Bref, on observe la montée en puissance du conservatisme républicain, notamment avec le débat sur l’intégration des musulmans. Et on assiste à la naissance d’une pensée anti-islamique. On trouve deux essais caractéristiques de cette période : L’identité malheureuse d’Alain Finkelkraut et Le suicide français d’Eric Zemmour. Ces auteurs ne s’en réclament pas moins d’une certaine pensée républicaine.
De ce point de vue, la banalisation du Front national a joué un rôle important. Le Pen père ne se référait pas à la République, il restait dans une tradition d’extrême droite et nationaliste. Aujourd’hui, sa fille n’hésite pas à citer la laïcité.
D’une manière générale, la pensée française a viré à droite. La gauche s’est ralliée à des conceptions passéistes et nationalistes. Il n’y a plus personne pour défendre des valeurs et des idéaux progressistes.
Peut-on alors parler de rupture ?
Je pense qu’il est encore trop tôt. Nous sommes trop proches du phénomène. A mon sens, il faut encore attendre une ou deux décennies pour juger dans quel sens il va. Car en France, il y a toujours eu des cycles de pessimisme, d’une pensée qui doute d’elle-même : en 1820-1830, en 1871 après la défaite contre l’Allemagne, dans les années 30… Il y a donc des précédents. Mais dans le cas présent, cela semble durer longtemps.
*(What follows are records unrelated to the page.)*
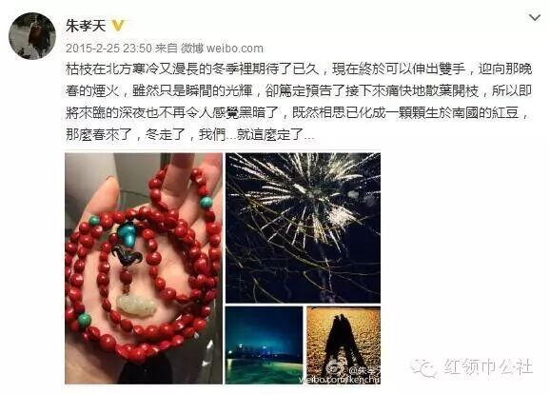Click the WeChat logo watermark icon
Image resolution: width=550 pixels, height=394 pixels.
424,367
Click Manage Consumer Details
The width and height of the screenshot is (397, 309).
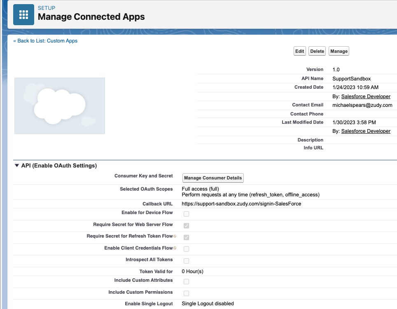[213, 178]
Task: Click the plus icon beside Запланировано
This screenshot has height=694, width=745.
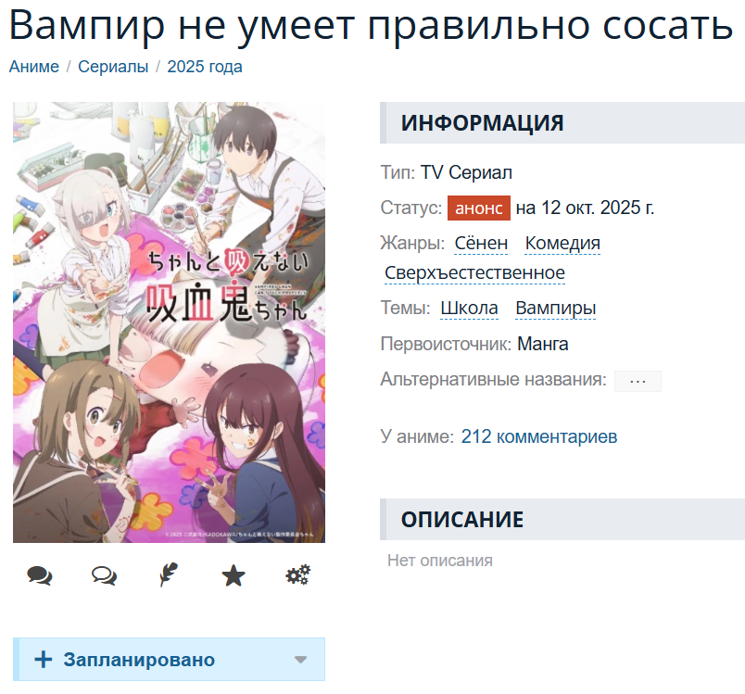Action: coord(44,660)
Il reste donc un peu d’espoir…
Personnellement, je reste fondamentalement optimiste. C’est vrai, les gens qui siègent aujourd’hui au Collège de France ne sont pas toujours très connus à l’étranger. C’est la même chose pour les deux derniers prix Nobel français de littérature, Modiano et Le Clézio. Il est d’ailleurs frappant de constater que Modiano ne parle que de la France et que d’une certaine période (l’Occupation, NDLR). D’une manière générale, votre littérature traite de moins en moins de sujets universels. Elle fait plus de l’introspection que de la narration.
Pour autant, à un autre niveau, dans le monde de la recherche en sciences sociales, on trouve des gens qui font des travaux intéressants, dans la grande tradition française. Regardez quelqu’un comme le sociologue et philosophe des sciences Bruno Latour, plus connu dans le monde anglo-saxon qu’en France. A tel point qu’il écrit aussi en anglais !
D’une manière générale, avec les cours que je donne à Sciences Po, je vois l’émergence d’une jeune génération beaucoup plus ouverte et européenne que celle qui tient aujourd’hui les rênes. Ces jeunes pensent que la France doit s’intégrer dans la mondialisation même si elle est anglo-saxonne. Et prendre ce que cette globalisation peut apporter. Contrairement à ceux qui pensent que face au monde extérieur, le pays doit se replier sur lui-même.
Je le répète : je suis fondamentalement optimiste. La France continue à avoir de grands atouts. A commencer par son culte et sa passion des idées.